Segmentation metrics: The standard measure is Intersection-over-Union (IoU), also called the Jaccard Index. IoU calculates the overlap between the predicted segmentation mask and the ground truth mask, divided by their union. An IoU greater than or equal to 0.5 is generally considered acceptable. Some studies also report the dice coefficient, which is related to IoU but weights overlap differently (dice = 2 * IoU / (1 + IoU)).
The survey reveals that not all methods report the same metrics, making direct comparisons difficult. Some studies report only accuracy, others only IoU, and several use private test sets. This inconsistency is itself a barrier to progress, as the field lacks a standardized evaluation protocol that would allow fair head-to-head comparisons across different polyp detection approaches.
YOLO dominates real-time detection: The survey found that YOLO-based architectures are the most widely used method for detecting polyps from both static images and live-stream colonoscopy video, owing to their speed (45 fps) and strong bounding-box IoU performance. The second major trend is the increasing adoption of vision transformers, used either as standalone networks or as modules integrated with CNNs. Transformers process images as patches rather than pixel-by-pixel, offering efficiency advantages for capturing global context.
Flat polyp detection remains unsolved: Using a pre-trained ResNet50, the authors demonstrated that the network successfully extracted edges and shape features from an elevated polyp but completely failed on a flat polyp, instead detecting only the white light reflection edges. To the authors' knowledge, no adequately tested method exists to optimize feature extraction so that flat polyps are reliably identified, particularly from unseen samples. This represents one of the most significant unresolved challenges.
Real-life performance gap: Models trained and tested on unprocessed, real-life colonoscopy samples consistently reported lower scores than those using curated datasets. Methods in studies using private real-world data reported the lowest specificity scores (60.3% and 85.0%). The authors also note that no comprehensive testing across different colonoscope manufacturers and resolutions has been conducted, meaning model scalability across hardware platforms remains unverified.

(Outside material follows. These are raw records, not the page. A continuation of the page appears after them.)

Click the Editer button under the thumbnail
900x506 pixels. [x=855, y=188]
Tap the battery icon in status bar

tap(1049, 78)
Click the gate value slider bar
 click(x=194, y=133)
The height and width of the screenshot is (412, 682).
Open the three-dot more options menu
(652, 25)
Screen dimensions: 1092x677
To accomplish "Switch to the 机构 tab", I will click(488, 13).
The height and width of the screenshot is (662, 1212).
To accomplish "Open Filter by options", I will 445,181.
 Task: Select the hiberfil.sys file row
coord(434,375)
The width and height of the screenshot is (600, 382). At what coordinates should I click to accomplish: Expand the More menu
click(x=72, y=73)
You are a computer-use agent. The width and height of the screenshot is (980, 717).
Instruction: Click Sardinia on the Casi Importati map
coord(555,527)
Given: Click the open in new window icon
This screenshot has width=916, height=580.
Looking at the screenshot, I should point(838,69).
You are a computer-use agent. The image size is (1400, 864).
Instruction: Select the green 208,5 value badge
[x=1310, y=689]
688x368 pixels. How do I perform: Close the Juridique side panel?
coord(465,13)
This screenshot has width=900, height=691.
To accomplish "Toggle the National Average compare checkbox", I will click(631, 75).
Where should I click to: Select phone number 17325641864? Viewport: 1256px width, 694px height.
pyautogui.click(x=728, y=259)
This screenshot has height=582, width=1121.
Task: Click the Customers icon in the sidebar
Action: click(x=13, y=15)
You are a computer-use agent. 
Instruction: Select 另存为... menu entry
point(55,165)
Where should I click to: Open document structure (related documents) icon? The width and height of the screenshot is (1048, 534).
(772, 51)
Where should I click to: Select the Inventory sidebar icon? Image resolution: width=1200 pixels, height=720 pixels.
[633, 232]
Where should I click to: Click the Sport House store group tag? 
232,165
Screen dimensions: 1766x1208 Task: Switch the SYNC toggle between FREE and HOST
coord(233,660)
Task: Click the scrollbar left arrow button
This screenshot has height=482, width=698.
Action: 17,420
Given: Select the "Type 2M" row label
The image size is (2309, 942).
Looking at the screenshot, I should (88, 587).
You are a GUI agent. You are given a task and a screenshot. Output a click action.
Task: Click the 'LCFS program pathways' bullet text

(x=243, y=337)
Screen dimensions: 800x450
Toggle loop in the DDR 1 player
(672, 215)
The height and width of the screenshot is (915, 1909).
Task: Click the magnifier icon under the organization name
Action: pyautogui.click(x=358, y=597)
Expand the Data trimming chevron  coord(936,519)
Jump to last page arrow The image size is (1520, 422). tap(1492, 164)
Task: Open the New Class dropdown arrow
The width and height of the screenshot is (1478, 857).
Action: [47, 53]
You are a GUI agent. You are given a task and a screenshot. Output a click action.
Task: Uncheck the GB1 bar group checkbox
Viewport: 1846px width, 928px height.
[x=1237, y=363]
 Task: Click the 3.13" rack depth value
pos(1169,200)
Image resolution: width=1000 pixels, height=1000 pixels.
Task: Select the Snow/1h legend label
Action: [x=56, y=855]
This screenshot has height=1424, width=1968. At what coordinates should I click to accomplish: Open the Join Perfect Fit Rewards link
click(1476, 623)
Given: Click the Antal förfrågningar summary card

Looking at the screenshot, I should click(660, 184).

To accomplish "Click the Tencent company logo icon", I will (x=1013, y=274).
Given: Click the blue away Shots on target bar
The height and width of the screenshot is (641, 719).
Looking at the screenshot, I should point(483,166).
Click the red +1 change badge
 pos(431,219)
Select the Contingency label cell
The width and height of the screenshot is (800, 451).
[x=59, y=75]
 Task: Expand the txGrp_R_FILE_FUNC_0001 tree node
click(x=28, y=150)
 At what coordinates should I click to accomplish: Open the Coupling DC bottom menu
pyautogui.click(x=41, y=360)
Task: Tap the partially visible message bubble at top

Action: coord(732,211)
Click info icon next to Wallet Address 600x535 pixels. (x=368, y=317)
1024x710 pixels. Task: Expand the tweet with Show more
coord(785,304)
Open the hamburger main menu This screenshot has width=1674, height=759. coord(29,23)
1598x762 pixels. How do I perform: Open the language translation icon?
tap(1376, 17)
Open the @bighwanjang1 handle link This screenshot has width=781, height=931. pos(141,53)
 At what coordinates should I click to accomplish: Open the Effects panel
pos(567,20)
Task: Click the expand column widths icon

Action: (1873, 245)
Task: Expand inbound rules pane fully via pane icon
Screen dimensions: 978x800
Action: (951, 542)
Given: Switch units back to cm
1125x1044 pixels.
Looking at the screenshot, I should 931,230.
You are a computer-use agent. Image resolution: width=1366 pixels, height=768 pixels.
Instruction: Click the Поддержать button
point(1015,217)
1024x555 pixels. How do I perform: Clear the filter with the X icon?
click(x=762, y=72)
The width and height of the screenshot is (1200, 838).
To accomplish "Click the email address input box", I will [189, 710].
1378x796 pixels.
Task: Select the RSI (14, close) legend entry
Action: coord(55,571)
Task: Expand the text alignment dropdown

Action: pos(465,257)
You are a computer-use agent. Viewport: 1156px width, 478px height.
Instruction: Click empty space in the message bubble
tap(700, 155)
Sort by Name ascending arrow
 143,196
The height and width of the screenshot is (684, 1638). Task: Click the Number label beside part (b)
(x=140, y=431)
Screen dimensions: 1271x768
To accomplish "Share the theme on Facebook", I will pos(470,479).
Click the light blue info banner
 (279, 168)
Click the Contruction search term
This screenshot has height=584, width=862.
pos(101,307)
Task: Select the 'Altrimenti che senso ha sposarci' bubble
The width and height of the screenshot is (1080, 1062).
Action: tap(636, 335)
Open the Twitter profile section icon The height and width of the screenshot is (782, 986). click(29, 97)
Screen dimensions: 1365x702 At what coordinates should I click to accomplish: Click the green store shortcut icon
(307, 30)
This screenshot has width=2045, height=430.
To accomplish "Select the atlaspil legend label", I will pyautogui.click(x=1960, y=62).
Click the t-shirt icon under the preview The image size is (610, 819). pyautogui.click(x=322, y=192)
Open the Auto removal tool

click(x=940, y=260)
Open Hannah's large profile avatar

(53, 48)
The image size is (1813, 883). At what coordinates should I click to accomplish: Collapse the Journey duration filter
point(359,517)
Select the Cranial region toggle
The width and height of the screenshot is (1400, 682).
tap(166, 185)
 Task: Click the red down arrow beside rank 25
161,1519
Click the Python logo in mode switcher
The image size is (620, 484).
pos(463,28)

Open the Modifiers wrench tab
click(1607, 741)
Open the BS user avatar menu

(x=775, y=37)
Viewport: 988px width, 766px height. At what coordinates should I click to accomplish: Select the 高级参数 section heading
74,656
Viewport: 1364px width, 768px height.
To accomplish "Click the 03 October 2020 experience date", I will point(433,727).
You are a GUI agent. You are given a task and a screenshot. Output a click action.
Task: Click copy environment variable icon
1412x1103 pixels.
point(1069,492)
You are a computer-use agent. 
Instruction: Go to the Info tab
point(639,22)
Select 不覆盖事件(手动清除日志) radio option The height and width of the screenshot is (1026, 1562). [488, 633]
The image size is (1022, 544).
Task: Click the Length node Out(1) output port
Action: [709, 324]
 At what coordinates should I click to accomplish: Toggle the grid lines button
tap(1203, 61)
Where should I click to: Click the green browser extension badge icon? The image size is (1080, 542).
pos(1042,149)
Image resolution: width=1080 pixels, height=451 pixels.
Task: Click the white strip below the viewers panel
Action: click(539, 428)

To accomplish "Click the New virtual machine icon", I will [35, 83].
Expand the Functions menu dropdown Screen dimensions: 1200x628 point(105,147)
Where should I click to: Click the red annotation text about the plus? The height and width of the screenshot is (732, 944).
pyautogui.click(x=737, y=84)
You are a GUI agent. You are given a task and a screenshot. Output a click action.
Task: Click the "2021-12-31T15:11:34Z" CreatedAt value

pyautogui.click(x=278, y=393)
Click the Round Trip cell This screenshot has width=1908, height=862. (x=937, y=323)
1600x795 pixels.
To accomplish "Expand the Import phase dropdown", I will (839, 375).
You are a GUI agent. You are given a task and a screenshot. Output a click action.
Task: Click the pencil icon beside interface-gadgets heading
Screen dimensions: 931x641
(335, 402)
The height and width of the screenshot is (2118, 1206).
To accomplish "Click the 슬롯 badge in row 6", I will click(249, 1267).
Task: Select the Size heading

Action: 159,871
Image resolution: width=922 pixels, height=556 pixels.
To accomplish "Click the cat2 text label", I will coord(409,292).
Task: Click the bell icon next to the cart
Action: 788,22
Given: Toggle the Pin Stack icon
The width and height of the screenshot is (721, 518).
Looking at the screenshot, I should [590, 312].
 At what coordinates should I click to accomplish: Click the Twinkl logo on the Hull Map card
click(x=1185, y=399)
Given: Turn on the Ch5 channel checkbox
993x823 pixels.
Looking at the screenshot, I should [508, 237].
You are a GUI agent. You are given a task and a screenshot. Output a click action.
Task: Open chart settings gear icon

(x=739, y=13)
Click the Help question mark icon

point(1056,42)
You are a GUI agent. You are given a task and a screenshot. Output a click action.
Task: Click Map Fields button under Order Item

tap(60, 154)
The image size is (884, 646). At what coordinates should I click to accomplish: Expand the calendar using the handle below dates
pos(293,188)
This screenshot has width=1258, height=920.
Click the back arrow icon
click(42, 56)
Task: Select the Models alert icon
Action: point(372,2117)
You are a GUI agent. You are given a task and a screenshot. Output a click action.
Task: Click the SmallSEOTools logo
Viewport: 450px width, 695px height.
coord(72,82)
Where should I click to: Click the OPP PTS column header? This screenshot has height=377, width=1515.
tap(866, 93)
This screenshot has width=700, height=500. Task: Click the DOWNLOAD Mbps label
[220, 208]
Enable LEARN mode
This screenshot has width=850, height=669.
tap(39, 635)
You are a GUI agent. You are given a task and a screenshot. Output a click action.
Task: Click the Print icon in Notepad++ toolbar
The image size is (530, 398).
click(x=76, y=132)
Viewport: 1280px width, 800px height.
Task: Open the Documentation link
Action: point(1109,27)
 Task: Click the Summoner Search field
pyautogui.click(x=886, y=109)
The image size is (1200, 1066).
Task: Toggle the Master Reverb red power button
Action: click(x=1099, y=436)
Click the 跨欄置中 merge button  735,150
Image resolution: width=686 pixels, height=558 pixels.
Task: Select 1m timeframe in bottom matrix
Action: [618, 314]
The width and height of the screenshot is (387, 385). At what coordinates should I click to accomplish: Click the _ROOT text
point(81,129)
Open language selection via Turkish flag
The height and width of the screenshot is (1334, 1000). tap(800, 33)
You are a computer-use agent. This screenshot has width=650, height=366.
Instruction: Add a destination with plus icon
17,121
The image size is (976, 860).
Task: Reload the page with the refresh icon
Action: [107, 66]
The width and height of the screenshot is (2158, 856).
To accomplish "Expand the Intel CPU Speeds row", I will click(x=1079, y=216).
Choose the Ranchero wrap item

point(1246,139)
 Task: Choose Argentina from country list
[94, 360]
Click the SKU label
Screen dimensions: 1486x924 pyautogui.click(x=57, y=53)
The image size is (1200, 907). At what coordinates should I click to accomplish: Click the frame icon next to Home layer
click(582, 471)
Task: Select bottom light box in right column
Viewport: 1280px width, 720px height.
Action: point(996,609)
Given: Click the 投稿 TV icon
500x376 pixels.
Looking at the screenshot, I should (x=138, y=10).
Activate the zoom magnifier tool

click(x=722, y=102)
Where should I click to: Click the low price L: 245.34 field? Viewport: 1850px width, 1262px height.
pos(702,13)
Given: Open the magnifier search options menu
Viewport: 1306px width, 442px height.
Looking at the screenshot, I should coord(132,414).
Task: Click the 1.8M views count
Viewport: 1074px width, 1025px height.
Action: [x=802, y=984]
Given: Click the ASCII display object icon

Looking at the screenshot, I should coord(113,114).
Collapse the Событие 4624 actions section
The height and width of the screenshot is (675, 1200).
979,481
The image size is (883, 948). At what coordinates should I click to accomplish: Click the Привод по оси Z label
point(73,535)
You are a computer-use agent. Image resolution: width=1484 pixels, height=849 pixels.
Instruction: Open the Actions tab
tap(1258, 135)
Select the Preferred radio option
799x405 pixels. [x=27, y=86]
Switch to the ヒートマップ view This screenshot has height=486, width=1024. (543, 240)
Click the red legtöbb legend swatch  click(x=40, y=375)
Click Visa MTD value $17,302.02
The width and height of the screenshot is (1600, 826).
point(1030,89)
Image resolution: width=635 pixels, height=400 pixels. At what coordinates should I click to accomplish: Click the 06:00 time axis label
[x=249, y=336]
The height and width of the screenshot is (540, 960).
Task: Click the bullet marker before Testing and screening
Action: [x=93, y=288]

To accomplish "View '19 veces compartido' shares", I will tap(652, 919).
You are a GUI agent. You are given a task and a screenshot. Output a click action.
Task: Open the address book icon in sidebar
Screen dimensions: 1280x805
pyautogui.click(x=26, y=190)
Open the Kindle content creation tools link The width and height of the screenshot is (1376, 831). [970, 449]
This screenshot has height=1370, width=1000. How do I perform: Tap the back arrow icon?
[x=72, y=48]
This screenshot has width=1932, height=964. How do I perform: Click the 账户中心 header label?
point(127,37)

Recommendations: The authors propose several directions for future research. First, generative adversarial networks (GANs), including architectures like StyleGAN and conditional GAN, should be explored to generate synthetic polyp images and address data scarcity. Second, the gap between model accuracy and computational efficiency must be bridged to enable deployment on low-power colonoscopy equipment. Third, professional physicians should be engaged to verify whether AI tools genuinely reduce stress and fatigue among colonoscopists. Finally, standardized cross-device testing and uniform evaluation protocols would enable more meaningful comparisons across methods.